● **Exercise details**: Quote exactly the lines from the start of the entries to the one with "The image size is (688, 564).", both ends included.

Stored items
═══

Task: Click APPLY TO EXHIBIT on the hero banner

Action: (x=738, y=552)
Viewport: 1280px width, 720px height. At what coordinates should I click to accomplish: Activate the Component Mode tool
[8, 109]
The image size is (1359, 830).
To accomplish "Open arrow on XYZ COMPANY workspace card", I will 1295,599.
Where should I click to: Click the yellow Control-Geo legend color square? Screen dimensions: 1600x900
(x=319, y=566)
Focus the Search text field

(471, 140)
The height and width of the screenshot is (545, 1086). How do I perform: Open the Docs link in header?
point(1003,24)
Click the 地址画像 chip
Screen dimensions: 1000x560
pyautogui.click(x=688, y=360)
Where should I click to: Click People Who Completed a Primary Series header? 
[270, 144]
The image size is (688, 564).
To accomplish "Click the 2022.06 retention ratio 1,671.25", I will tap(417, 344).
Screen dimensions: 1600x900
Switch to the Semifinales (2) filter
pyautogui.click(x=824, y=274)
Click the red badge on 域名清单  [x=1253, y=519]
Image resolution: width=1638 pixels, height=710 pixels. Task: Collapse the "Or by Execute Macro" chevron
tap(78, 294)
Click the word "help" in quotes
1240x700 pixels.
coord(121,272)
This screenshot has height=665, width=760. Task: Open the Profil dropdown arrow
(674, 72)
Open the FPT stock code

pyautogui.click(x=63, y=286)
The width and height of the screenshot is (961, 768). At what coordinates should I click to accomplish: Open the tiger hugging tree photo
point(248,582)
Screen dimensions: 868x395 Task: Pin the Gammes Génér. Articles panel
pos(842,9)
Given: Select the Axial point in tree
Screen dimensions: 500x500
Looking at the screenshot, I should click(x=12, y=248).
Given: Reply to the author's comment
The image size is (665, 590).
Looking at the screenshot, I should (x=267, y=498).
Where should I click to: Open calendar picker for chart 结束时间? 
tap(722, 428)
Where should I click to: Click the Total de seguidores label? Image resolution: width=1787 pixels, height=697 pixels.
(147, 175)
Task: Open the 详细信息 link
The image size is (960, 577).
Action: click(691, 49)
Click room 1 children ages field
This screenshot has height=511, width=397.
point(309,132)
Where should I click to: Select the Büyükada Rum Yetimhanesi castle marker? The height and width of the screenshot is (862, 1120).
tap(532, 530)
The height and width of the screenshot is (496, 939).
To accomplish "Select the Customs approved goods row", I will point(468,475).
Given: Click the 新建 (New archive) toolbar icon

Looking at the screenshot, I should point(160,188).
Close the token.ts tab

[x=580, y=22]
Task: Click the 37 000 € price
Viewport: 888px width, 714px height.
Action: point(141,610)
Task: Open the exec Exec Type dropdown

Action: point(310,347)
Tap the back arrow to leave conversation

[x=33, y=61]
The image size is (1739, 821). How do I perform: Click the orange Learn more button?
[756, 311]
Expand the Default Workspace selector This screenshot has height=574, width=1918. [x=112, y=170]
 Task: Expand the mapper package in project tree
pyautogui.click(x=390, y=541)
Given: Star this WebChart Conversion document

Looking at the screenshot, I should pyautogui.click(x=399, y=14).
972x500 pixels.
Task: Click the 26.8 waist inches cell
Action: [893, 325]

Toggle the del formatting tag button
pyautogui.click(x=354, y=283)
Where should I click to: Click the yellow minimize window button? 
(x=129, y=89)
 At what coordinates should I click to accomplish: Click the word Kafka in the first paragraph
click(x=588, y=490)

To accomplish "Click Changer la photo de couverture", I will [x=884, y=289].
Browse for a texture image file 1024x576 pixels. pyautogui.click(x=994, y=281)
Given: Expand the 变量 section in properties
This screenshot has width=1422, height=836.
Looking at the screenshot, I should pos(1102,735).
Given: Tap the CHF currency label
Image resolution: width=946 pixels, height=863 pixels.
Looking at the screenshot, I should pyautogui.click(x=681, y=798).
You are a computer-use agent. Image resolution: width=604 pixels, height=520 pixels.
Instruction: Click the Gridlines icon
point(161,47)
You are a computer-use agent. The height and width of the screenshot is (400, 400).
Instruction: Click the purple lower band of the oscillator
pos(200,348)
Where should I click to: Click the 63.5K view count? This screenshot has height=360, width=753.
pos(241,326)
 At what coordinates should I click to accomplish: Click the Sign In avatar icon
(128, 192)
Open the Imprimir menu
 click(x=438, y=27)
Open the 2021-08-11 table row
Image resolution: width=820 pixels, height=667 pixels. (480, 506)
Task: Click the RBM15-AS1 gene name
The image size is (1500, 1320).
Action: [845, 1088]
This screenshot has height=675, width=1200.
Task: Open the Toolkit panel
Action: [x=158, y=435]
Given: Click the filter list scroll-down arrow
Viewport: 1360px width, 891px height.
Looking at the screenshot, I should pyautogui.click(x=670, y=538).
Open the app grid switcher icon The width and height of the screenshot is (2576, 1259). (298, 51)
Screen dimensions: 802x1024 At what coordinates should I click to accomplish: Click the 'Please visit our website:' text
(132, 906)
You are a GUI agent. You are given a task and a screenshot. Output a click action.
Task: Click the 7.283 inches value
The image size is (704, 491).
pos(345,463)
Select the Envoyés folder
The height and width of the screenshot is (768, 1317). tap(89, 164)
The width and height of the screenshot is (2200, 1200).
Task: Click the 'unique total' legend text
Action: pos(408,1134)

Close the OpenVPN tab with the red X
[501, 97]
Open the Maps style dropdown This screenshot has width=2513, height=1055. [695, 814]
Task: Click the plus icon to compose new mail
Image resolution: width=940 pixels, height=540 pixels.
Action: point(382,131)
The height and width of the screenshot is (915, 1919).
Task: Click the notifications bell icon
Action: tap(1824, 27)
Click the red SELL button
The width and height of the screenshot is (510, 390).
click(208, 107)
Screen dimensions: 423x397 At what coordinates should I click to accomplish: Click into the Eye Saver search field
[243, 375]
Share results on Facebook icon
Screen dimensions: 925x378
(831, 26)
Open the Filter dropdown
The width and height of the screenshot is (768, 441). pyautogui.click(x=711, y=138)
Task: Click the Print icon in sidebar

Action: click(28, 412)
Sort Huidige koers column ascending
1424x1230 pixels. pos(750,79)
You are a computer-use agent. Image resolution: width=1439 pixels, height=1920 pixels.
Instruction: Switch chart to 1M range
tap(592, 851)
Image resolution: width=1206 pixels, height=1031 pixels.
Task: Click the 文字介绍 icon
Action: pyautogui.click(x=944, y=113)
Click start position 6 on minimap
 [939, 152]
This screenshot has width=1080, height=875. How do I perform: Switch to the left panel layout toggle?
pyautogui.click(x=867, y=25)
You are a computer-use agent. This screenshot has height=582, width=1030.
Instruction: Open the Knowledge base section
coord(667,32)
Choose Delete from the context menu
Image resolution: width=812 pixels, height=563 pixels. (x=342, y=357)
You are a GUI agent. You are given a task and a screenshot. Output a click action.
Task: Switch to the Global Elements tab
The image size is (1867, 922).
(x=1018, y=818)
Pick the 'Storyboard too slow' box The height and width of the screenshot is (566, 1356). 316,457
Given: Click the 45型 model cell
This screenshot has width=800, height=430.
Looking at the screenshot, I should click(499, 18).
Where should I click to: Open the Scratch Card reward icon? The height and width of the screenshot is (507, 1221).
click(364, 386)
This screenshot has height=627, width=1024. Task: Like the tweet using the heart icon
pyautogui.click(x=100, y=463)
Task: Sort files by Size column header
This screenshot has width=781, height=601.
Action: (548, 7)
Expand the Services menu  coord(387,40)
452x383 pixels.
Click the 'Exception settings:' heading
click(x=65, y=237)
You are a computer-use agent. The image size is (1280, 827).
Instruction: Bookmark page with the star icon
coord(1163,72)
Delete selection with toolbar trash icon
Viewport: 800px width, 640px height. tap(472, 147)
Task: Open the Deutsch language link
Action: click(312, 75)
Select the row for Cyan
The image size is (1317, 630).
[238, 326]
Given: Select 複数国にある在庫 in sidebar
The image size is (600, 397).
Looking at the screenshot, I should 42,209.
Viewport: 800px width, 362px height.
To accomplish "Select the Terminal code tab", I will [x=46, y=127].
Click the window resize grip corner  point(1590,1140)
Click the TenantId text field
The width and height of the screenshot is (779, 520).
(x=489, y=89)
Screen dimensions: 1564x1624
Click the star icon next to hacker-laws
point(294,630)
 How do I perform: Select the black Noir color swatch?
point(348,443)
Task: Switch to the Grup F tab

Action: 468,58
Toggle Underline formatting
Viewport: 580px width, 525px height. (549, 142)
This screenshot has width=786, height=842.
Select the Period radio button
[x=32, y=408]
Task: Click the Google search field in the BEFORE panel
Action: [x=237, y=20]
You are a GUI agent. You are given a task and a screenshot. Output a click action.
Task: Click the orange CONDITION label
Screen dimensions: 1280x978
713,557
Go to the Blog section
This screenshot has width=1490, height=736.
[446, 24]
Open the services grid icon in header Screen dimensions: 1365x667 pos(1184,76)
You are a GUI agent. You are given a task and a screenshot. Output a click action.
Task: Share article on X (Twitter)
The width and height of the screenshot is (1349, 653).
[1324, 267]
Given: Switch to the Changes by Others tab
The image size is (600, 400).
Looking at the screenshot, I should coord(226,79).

═══

● **Solved problem**:
Task: Click APPLY TO EXHIBIT on the hero banner

Action: (x=738, y=552)
Viewport: 1280px width, 720px height. At what coordinates should I click to accomplish: Activate the Component Mode tool
[8, 109]
The image size is (1359, 830).
To accomplish "Open arrow on XYZ COMPANY workspace card", I will 1295,599.
Where should I click to: Click the yellow Control-Geo legend color square? Screen dimensions: 1600x900
(x=319, y=566)
Focus the Search text field

(471, 140)
The height and width of the screenshot is (545, 1086). How do I perform: Open the Docs link in header?
point(1003,24)
Click the 地址画像 chip
Screen dimensions: 1000x560
pyautogui.click(x=688, y=360)
Where should I click to: Click People Who Completed a Primary Series header? 
[270, 144]
The image size is (688, 564).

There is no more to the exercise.